Sorpresa sui confini di Monza: il centro abitato cresce, ecco cosa cambia (e dove)

Edifici e strade costruiti negli ultimi quindici anni hanno “gonfiato” il perimetro dell’abitato di Monza, senza modificarne i confini ma portando diverse novità.
Gru da cantiere
Gru da cantiere

Nella parte terminale di via Adda a Monza, in direzione del Malcantone, il limite di velocità potrebbe essere abbassato da 70 a 50 chilometri orari: è la conseguenza più vistosa dell’aggiornamento della perimetrazione del centro abitato approvata il 23 dicembre dalla giunta. Il testo integra il precedente, che risale al 2011, con la mappatura degli edifici e delle strade costruite negli ultimi quindici anni: non modifica i confini della città, ma prende atto dell’espansione del “centro abitato” verso Concorezzo e nelle aree vicine al tunnel di viale Lombardia ma non su quelle limitrofe alla tangenzialina dell’ospedale in quanto la Provincia ha chiesto che fossero escluse dalla revisione.

Sorpresa sui confini di Monza: i ritocchi alla mappatura con le nuove costruzioni degli ultimi 15 anni

I ritocchi definitivi riguardano alcune centinaia di metri lungo la Sp2 Monza-Trezzo, la Sp3 d’Imbersago all’altezza dell’incrocio del Malcantone e con via Rancate di Concorezzo, la Sp13 Monza-Melzo, la Sp60 Monzese verso Villasanta.

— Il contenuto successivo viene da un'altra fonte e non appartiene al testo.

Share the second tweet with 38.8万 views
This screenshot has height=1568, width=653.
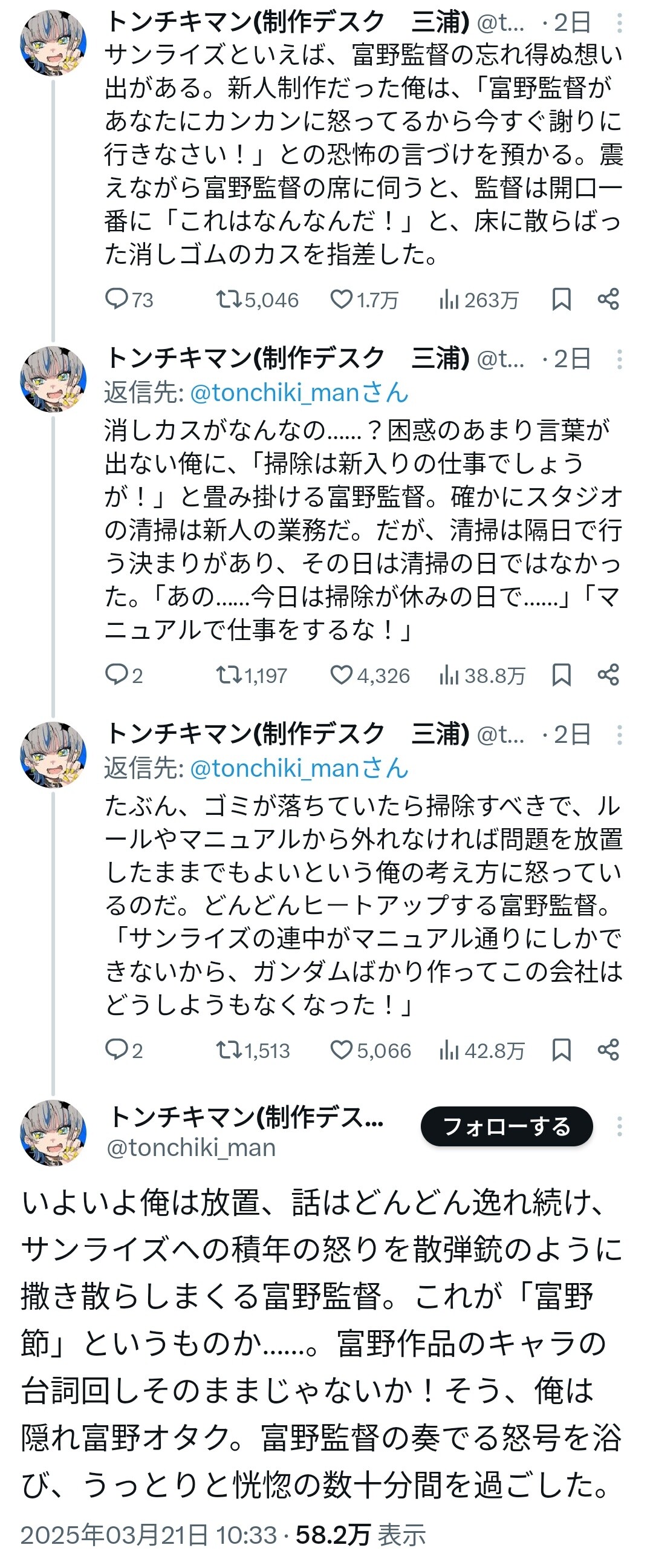(x=608, y=675)
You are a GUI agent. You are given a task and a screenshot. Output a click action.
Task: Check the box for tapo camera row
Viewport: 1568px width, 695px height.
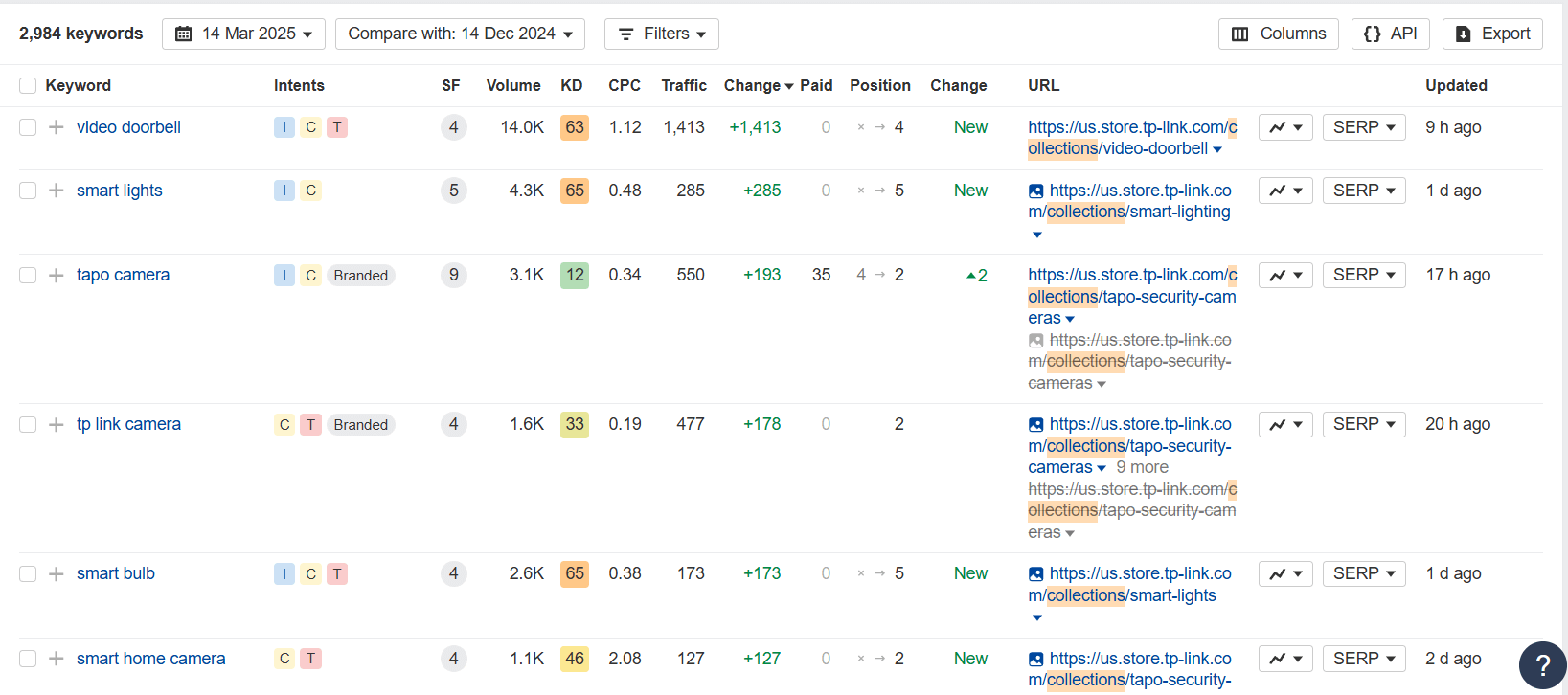(28, 276)
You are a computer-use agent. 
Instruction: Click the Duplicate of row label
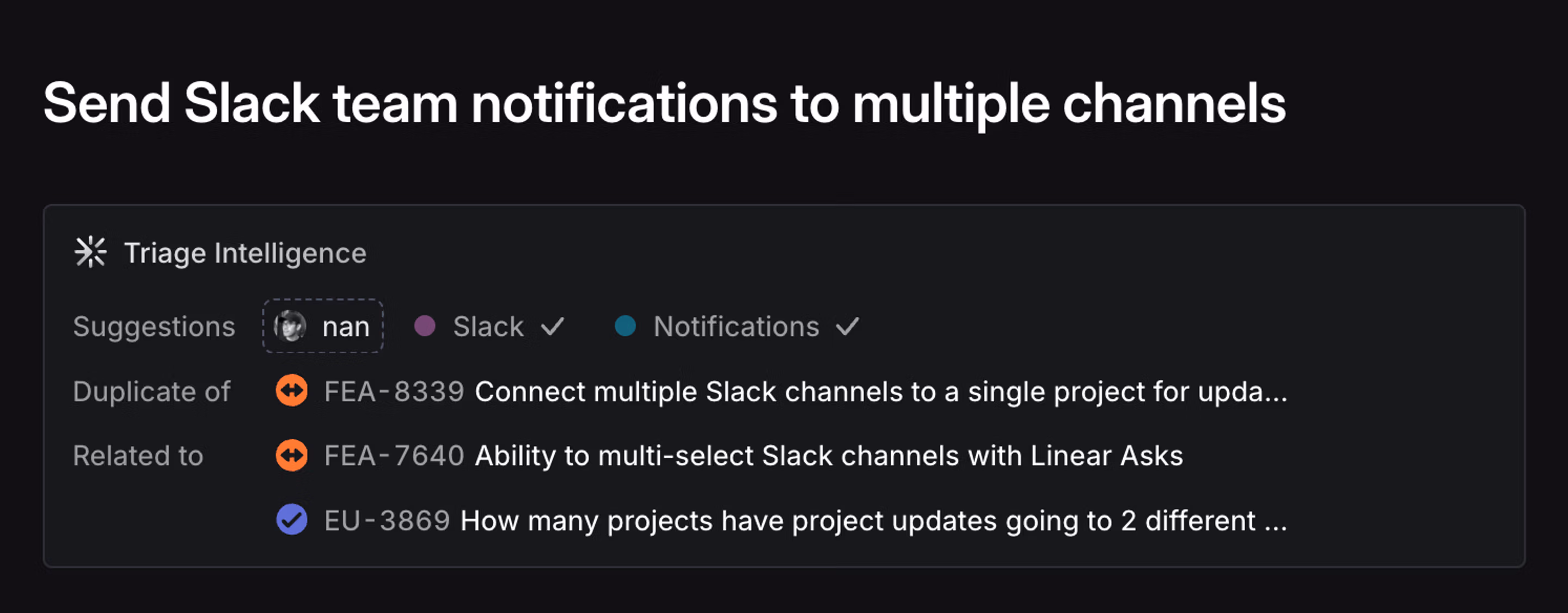coord(151,391)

«Questo è un provvedimento tecnico che prima di noi altre amministrazioni hanno cercato di approvare – afferma l’assessore all’Urbanistica Marco Lamperti il centro abitato si è progressivamente esteso in seguito alla realizzazione di abitazioni e di alcuni supermercati: il documento avrà una serie di ricadute legate, soprattutto, all’applicazione del Codice della strada».

Sorpresa sui confini di Monza: le nuove competenze

Oltre alla possibile revisione dei limiti di velocità l’aggiornamento porta con sé anche il passaggio di alcune competenze dalla Provincia al Comune: le manutenzioni dei tratti delle arterie interessate saranno a carico di piazza Trento e Trieste che dovrà anche curare le aree verdi lungo i bordi delle carreggiate e garantire la sicurezza delle piste ciclabili. Cambierà anche l’ente che riscuoterà la tassa sui passi carrai: il grosso dei cittadini si accorgerà degli assestamenti solo nei punti in cui, come in via Adda, potrebbe essere abbassato il limite di velocità in quanto sarà sostituita la segnaletica.
«È importante essere riusciti a completare l’atto ora – aggiunge Lamperti – in quanto la nuova cartografia sarà allegata ai documenti del piano di governo del territorio e dialogherà con il piano urbano della mobilità sostenibile e con il regolamento del verde approvato lo scorso autunno».

Sorpresa sui confini di Monza: il cronoprogramma del Pgt

Il cronoprogramma del Pgt, intanto, slitta ancora di qualche settimana: «Nella seconda metà di febbraio dovremmo depositare la valutazione ambientale strategica e dovremmo illustrare il piano in consiglio comunale tra la fine di maggio e l’inizio di giugno». Se la scaletta non subirà altri ritardi la variante urbanistica dovrebbe essere approvata pochi mesi prima delle elezioni amministrative che si svolgeranno nella primavera 2027: nel frattempo, dice Lamperti, in Comune si sta lavorando anche alla revisione del Paes, il piano d’azione per l’energia sostenibile.